Raport przygotowały Holenderska Służba Wywiadu i Bezpieczeństwa Obronnego (MIVD) oraz Służba Wywiadu i Bezpieczeństwa Ogólnego (AIVD). Agencje wskazują, że operacja ma charakter globalny i wykorzystuje przede wszystkim techniki phishingu oraz inżynierii społecznej, zamiast klasycznego złośliwego oprogramowania.

Użytkownicy Signala na celowniku rosyjskich hakerów

Jednym z głównych elementów kampanii jest podszywanie się pod zespół wsparcia komunikatora Signal. Hakerzy wysyłają do potencjalnych ofiar wiadomości z informacją o rzekomej podejrzanej aktywności na koncie, możliwym wycieku danych lub próbie uzyskania dostępu do prywatnych informacji. Jeśli użytkownik uwierzy w taką wiadomość, zostanie poproszony o podanie kodu weryfikacyjnego wysłanego SMS-em oraz kodu PIN.

W rzeczywistości hakerzy sami inicjują procedurę logowania do konta ofiary, a zdobyte dane pozwalają im zarejestrować nowe urządzenie powiązane z kontem. W efekcie mogą podszywać się pod właściciela konta i potencjalnie uzyskać dostęp do jego kontaktów. Ofiara zostaje jednocześnie zablokowana na swoim koncie, choć może ponownie zarejestrować numer telefonu.

Eksperci zwracają uwagę na dodatkowy problem: historia czatów w Signal jest przechowywana lokalnie na telefonie. Po ponownym zalogowaniu użytkownik odzyskuje swoje wiadomości i może uznać, że nic się nie stało. Zdaniem holenderskich służb takie założenie może być błędne, ponieważ w międzyczasie konto mogło zostać wykorzystane przez hakerów.

W kampanii wykorzystywane są również inne metody manipulacji. Cyberprzestępcy przesyłają ofiarom kody QR lub linki, które rzekomo mają dodać je do czatu grupowego. W rzeczywistości zeskanowanie kodu lub kliknięcie linku może spowodować powiązanie konta ofiary z urządzeniem napastnika. Dzięki temu przestępcy uzyskują dostęp do komunikatora bez konieczności instalowania dodatkowego oprogramowania.

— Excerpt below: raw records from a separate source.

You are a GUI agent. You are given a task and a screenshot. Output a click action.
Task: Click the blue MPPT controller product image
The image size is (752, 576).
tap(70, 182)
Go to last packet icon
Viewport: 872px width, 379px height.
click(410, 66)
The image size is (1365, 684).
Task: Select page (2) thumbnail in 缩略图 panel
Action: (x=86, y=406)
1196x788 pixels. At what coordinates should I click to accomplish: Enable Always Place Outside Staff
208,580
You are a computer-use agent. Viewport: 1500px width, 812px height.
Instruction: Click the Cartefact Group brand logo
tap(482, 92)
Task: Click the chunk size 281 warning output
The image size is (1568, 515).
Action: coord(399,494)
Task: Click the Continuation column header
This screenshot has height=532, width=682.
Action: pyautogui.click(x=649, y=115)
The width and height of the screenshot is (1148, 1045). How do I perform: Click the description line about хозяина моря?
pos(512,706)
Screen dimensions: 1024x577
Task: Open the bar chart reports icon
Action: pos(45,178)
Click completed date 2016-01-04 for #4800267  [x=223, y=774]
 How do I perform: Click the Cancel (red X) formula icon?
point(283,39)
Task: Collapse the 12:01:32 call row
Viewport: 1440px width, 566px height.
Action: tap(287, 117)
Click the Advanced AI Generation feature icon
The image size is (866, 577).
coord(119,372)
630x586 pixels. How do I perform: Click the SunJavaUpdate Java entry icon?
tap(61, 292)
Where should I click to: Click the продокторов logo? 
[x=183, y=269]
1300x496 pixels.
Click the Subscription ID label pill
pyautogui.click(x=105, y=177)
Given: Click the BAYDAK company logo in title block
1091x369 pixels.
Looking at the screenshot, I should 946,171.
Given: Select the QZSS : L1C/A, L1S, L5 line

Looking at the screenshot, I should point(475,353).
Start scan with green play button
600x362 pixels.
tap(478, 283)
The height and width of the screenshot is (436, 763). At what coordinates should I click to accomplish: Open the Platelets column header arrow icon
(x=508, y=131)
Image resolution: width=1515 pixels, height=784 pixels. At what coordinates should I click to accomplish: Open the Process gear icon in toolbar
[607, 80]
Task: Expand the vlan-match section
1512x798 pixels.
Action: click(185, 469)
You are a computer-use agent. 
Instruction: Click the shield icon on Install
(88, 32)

Zagrożeni są też posiadacze WhatsAppa

Podobna technika stosowana jest w przypadku WhatsAppa. Atakujący wykorzystują funkcję „Połączone urządzenia”, która pozwala korzystać z komunikatora na kilku sprzętach jednocześnie, na przykład na laptopie lub tablecie. Jeśli użytkownik zostanie oszukany i zeskanuje kod lub kliknie odpowiedni link, napastnik może podłączyć swoje urządzenie do jego konta. W przeciwieństwie do Signal istnieje wówczas możliwość odczytania wcześniejszych wiadomości.

Specjaliści podkreślają, że podstawową zasadą bezpieczeństwa jest nieudostępnianie nikomu kodów weryfikacyjnych ani kodów PIN. Dotyczy to zarówno wiadomości SMS, jak i kodów wyświetlanych w aplikacjach. Zespół WhatsApp przypomina również, by zachować ostrożność wobec wiadomości zawierających linki lub kody QR oraz regularnie sprawdzać listę połączonych urządzeń w ustawieniach konta.

Holenderskie służby nie ujawniły szczegółów dotyczących skali operacji ani liczby poszkodowanych. Podkreślają jednak, że część opisanych technik była już wcześniej wykorzystywana przez rosyjskie grupy hakerskie w kontekście wojny przeciwko Ukrainie.